Il a donc commencé à les ramasser lui-même. Il n'a pas fallu longtemps pour que quelques femmes volontaires le rejoignent, transformant un simple acte de soin en quelque chose de plus grand. Ibe s'est vite rendu compte que la gestion des déchets pouvait transformer des vies : "Ces femmes avaient tout perdu", dit-il, "Je voulais que le ramassage des ordures leur soit profitable et qu'elles puissent en être fières".
Naissance de Level Up Recyclers
En 2020, M. Ibe a déménagé à Abuja, la capitale, où le problème des déchets était encore plus grave. S'appuyant sur sa formation en chimie et son expérience, il a transformé cette petite initiative de camp en une véritable entreprise de gestion des déchets.
Level Up Recyclers exploite aujourd'hui une installation de tri et huit camions de collecte couvrant 22 itinéraires à travers Abuja.
Au début, ils n'avaient ni véhicules, ni équipements, ni itinéraires officiels, mais seulement de la détermination et un objectif : "J'étais le gérant, le comptable et tout le reste", se souvient M. Ibe.
Aujourd'hui, l'entreprise florissante a collecté plus de 3 200 tonnes de déchets plastiques, contribuant ainsi à réduire les atteintes à l'environnement et à améliorer la santé publique dans la ville. Elle emploie désormais 10 salariés permanents, 52 trieurs à temps partiel et plus de 600 collecteurs, dont beaucoup vivent encore dans des camps de déplacés ou des quartiers informels. Les collecteurs gagnent leur vie en ramassant les déchets, créant ainsi une économie circulaire qui génère des moyens de subsistance tout en récompensant la responsabilité environnementale.
Level Up Recyclers travaille également en étroite collaboration avec les gouvernements locaux, prouvant ainsi que les solutions proposées par des jeunes visionnaires peuvent entraîner des changements sociaux et environnementaux à grande échelle.
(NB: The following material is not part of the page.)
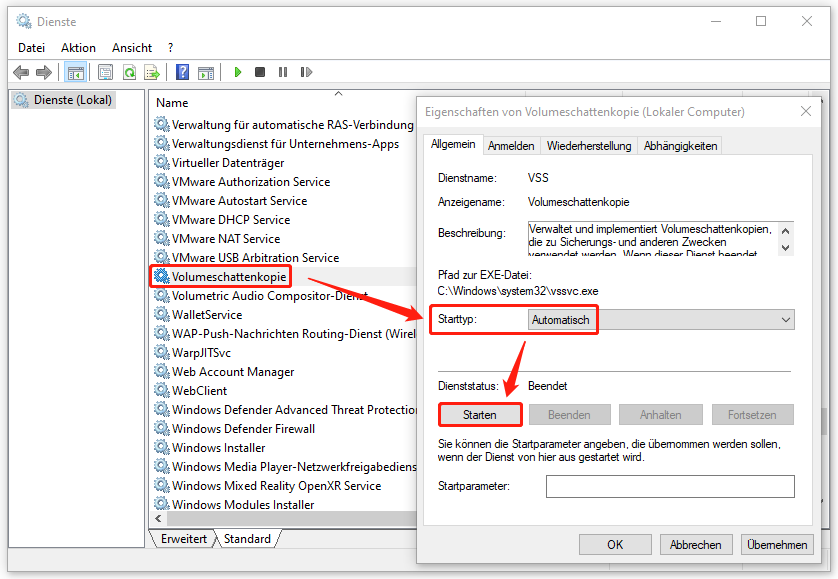Viewport: 838px width, 579px height.
Task: Click the Stop Service toolbar icon
Action: 261,71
Construire au-delà du capital
Selon M. Ibe, le plus grand défi n'était pas le financement, mais le manque de compétences : "Les gens pensent toujours qu'il s'agit d'une question d'argent. Mais si vous ne savez pas comment le gérer, toutes les finances du monde ne vous mèneront pas loin".
Ibe avait terminé ses études universitaires avant d'être déplacé. Il avait déjà postulé à des emplois dans le secteur bancaire et s'était retrouvé en concurrence avec des milliers de personnes pour une poignée de postes. Mais lorsque le conflit l'a déplacé, son travail de nettoyage du camp a changé son parcours. Cela l'a incité à voler de ses propres ailes, malgré le scepticisme auquel il était confronté : "Les gens me disaient : "Qui t'a initié à ce métier ? Ce n'est pas pour les jeunes. Tu ne devrais pas être là. Vous n'avez pas ce qu'il faut".
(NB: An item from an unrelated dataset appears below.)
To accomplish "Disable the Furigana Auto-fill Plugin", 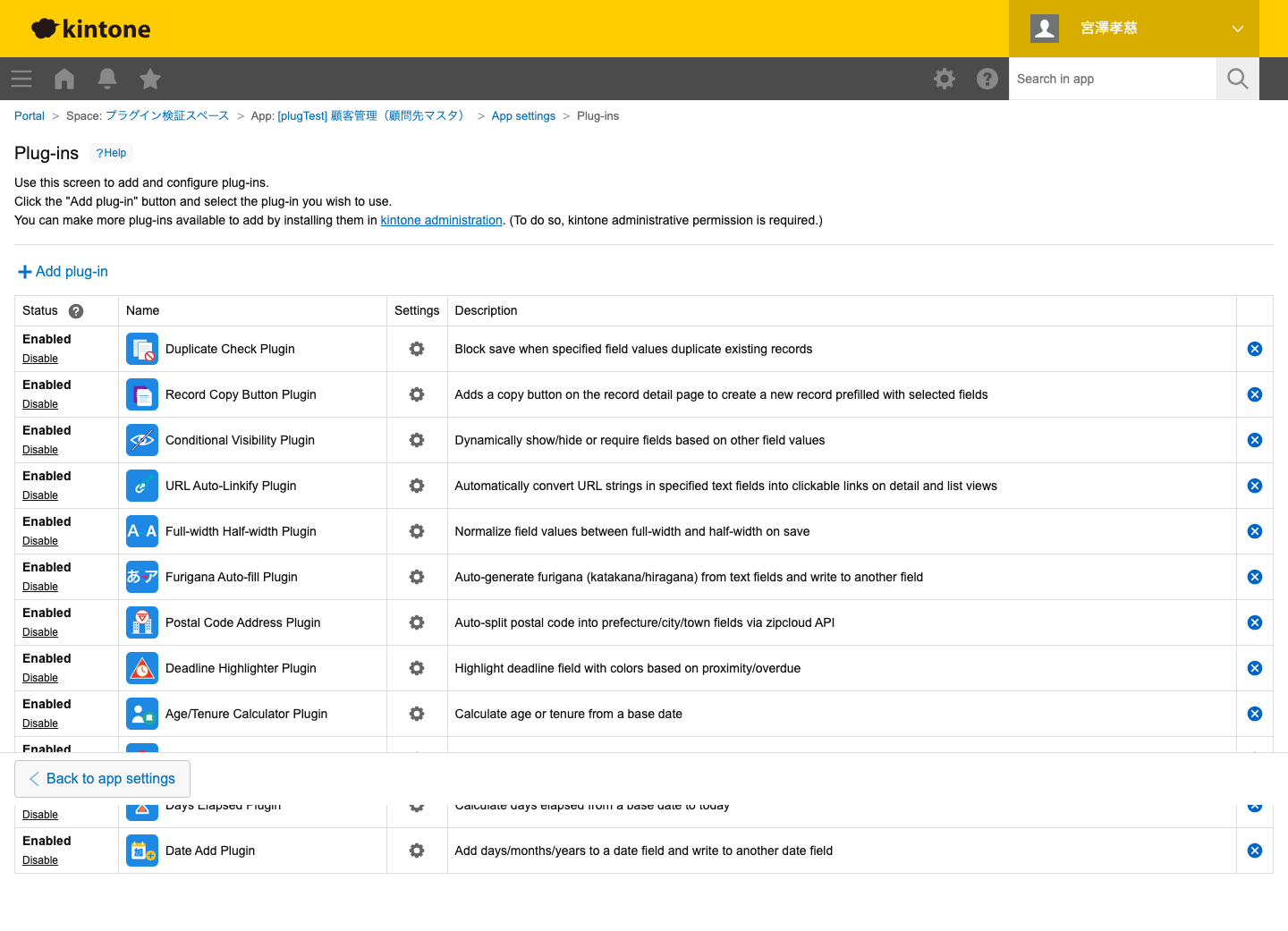I will (40, 587).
Lorsqu'il a créé Level Up Recyclers, M. Ibe n'avait aucune formation commerciale officielle. "J'ai commencé de manière décontractée. Je n'avais aucune idée de ce que signifiait la gestion d'une entreprise"
Au fil du temps, il a profité de programmes pour les jeunes qui proposaient une formation à l'entrepreneuriat et l'ont aidé à se lancer dans une activité structurée. Selon lui, ce type de renforcement des capacités est souvent sous-estimé mais essentiel.
La percée d'Ibe s'est faite grâce à la bourse de la coalition Amahoro, un partenariat avec le portefeuille Refugee and Displaced Persons (RDP) de la Mastercard Foundation, qui offre une formation, un mentorat et un accès au capital aux jeunes entrepreneurs déplacés.
Mais grâce à la bourse Amahoro, Ibe a gagné en crédibilité et a représenté le Nigeria sur des plateformes internationales.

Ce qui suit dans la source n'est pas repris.